美文网首页
Index Usage – 2

Index Usage – 2

作者: 2548d1d6a965 | 来源:发表于2015-11-16 17:08 被阅读12次

    I’ve been a little slow in the follow-up to my previous posting on possibly redundant indexes. Before going into the slightly more complex stuff, there’s another peripheral point (but a very important one) that’s worth raising about how clever the optimizer can be. Here’s some code for 11.2.0.4 to demonstrate the point:

    create table t1
    nologging
    as
    with generator as (
        select  --+ materialize
            rownum id 
        from dual 
        connect by 
            level <= 1e4
    )
    select
        rownum                  id,
        trunc(sysdate,'MM') + (rownum-1)/1440   date_time,
        rpad('x',100)               padding
    from
        generator   v1,
        generator   v2
    where
        rownum <= 1e5
    ;
     
     
    alter table t1 
    add (
            date_only
        generated always as (trunc(date_time)) virtual 
    )
    ;
     
    begin
        dbms_stats.gather_table_stats(
            ownname      => user,
            tabname      =>'T1',
            method_opt   => 'for all columns size 1'
        );
    end;
    /
    create index t1_i1 on t1(date_only) nologging;
    

    So, in a two-step process, I’ve got an indexed virtual column that holds the value of the date_time column truncated to just the date.

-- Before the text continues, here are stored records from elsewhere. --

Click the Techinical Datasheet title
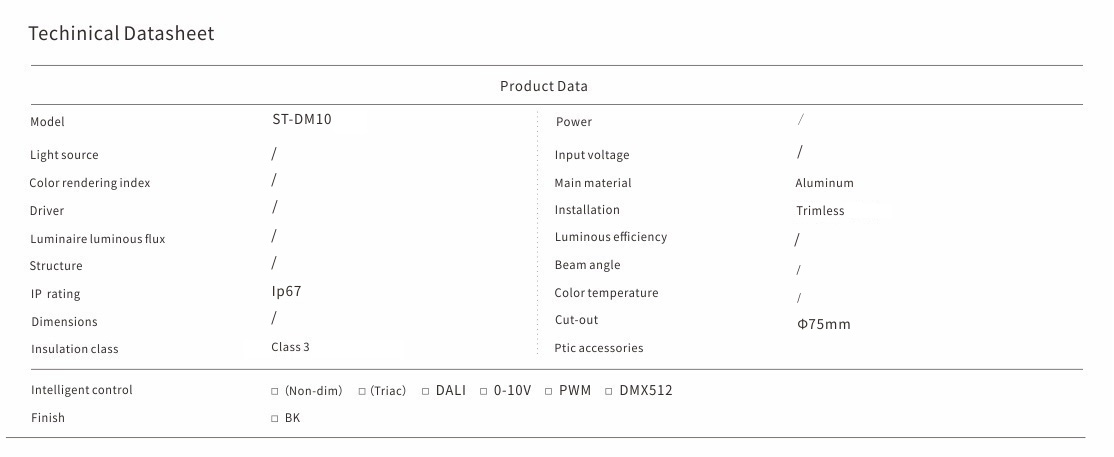The width and height of the screenshot is (1114, 457). [x=121, y=34]
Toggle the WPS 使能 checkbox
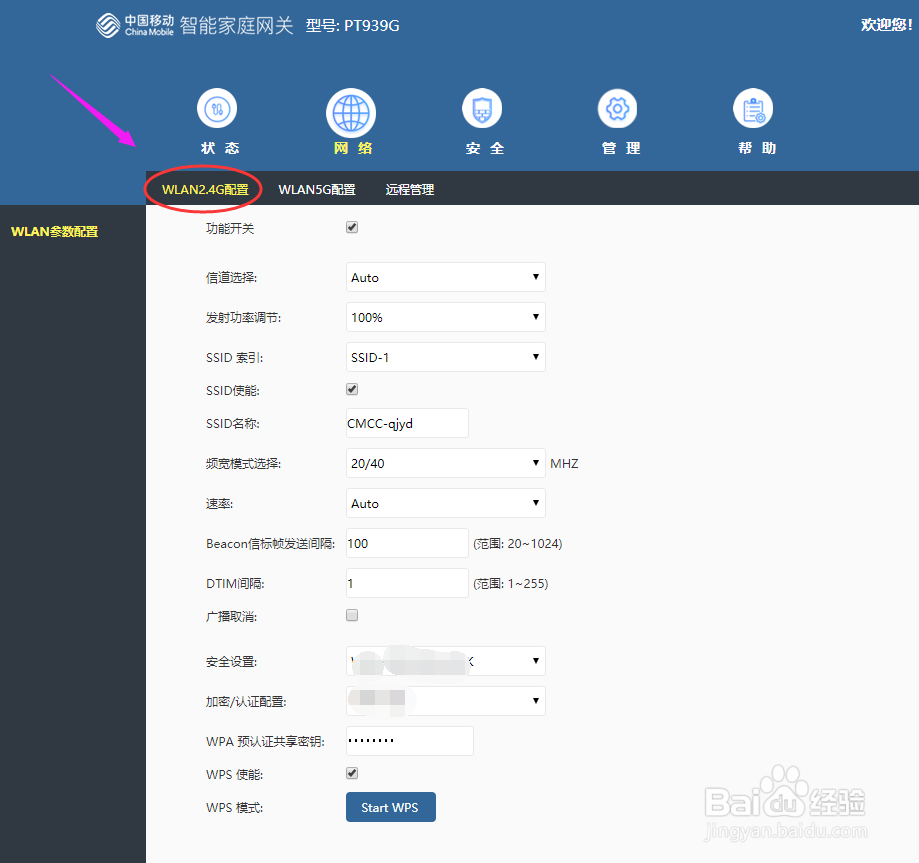919x863 pixels. coord(351,773)
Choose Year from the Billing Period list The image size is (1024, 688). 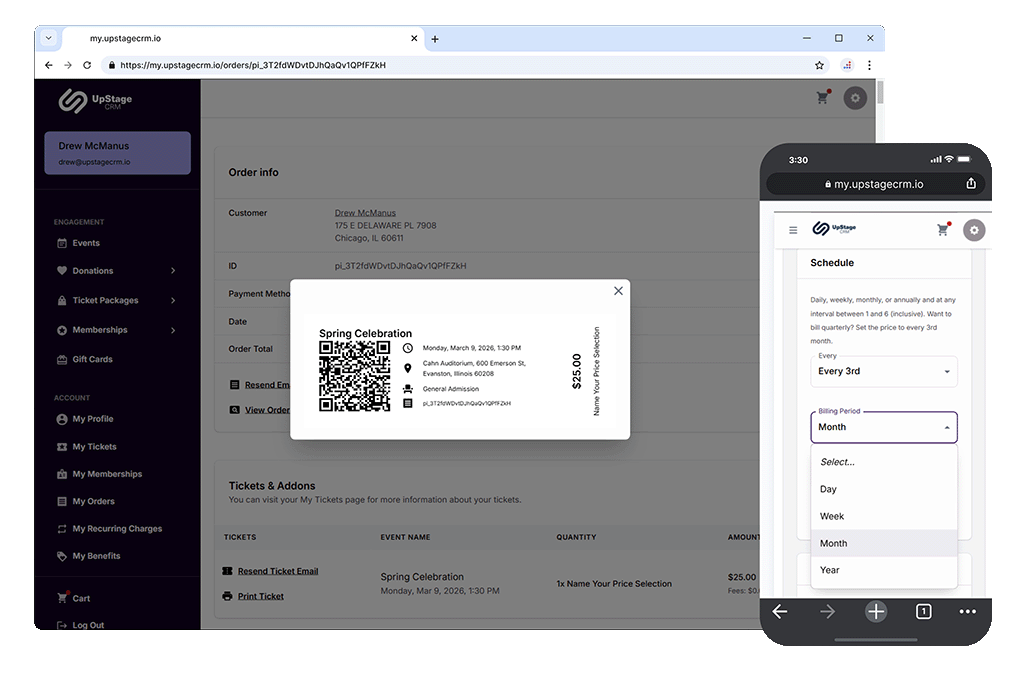[x=830, y=570]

Would you expect the optimizer to use the index to execute the following query efficiently:

    select
            max(id)
    from
            t1
    where
            date_time between sysdate-1 and sysdate
    ;
    

    Note that the query references the real date_time column not the virtual column date_only, and it’s not using the expression that defines the index – yet the plan reads as follows:

    -----------------------------------------------------------------------------------------------
    | Id  | Operation                             | Name  | Rows  | Bytes | Cost (%CPU)| Time     |
    -----------------------------------------------------------------------------------------------
    |   0 | SELECT STATEMENT                      |       |     1 |    21 |    86   (2)| 00:00:01 |
    |   1 |  SORT AGGREGATE                       |       |     1 |    21 |            |          |
    |*  2 |   FILTER                              |       |       |       |            |          |
    |*  3 |    TABLE ACCESS BY INDEX ROWID BATCHED| T1    |  1442 | 30282 |    86   (2)| 00:00:01 |
    |*  4 |     INDEX RANGE SCAN                  | T1_I1 |  4306 |       |    13   (0)| 00:00:01 |
    -----------------------------------------------------------------------------------------------
     
    Predicate Information (identified by operation id):
    ---------------------------------------------------
       2 - filter(SYSDATE@!>=SYSDATE@!-1)
       3 - filter("DATE_TIME"<=SYSDATE@! AND "DATE_TIME">=SYSDATE@!-1)
       4 - access("T1"."DATE_ONLY">=TRUNC(SYSDATE@!-1) AND
                  "T1"."DATE_ONLY"<=TRUNC(SYSDATE@!))
    

    It’s a little odd that even though the optimizer in the newer versions of Oracle treats many simple expressions on sysdate as constants it still checks (operation 2) that “sysdate >= sysdate – 1” but perhaps that’s just a case of a piece of generic code that isn’t worth the risk or effort of changing.
    The key point, of course, is that Oracle has managed to generate some extra predicates that allow it to use the “wrong” index to get a first approximation of the result set fairly efficiently, and then used the original predicate to reduce the approximation down to the correct result set.
    If you want a quick sanity check on the access predicates used for operation 4:

    • If date_time >= sysdate-1, then trunc(date_time) >= trunc(sysdate-1)
    • If date_time <= sysdate, then trunc(date_time) <= trunc(sysdate)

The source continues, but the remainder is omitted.